Task statement
Please give back an exact reproduction of the lines from the one with "1313x924 pixels. Task: Maximize" through the end of the entries below, and no others.

Provided data
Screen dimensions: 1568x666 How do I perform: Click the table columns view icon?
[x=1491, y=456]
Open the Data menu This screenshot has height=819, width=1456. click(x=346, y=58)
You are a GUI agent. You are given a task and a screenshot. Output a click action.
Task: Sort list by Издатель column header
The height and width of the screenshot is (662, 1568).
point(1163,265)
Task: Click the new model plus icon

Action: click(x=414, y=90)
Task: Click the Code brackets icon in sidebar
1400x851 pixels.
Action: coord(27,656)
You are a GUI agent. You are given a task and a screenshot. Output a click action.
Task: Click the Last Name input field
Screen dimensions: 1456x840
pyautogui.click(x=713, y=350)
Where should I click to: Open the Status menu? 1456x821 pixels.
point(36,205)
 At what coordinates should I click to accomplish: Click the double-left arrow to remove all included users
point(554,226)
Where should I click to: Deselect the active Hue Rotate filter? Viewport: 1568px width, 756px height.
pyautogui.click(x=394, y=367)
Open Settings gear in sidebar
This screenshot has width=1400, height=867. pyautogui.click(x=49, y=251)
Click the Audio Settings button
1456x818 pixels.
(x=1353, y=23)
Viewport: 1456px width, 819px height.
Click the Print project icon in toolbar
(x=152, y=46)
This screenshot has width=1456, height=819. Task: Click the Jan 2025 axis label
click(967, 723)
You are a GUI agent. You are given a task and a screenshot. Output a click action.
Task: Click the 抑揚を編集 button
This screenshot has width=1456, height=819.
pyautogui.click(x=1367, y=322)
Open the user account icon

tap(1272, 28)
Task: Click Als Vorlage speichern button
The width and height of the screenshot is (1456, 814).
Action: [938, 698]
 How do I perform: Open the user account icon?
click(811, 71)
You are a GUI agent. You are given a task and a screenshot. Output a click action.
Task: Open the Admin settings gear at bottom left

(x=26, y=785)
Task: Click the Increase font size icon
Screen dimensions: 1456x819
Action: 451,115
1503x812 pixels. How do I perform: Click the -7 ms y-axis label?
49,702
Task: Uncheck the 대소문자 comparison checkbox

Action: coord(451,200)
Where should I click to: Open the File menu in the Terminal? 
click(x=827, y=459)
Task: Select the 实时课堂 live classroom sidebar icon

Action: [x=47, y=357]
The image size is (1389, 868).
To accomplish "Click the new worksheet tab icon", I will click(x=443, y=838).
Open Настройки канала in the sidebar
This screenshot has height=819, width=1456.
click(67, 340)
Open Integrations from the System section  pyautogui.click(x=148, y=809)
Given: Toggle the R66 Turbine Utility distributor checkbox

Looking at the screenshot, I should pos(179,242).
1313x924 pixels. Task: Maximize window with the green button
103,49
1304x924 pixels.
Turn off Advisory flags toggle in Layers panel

Output
1313x924 pixels. Task: Maximize window with the green button
103,49
1304x924 pixels.
Turn off Advisory flags toggle in Layers panel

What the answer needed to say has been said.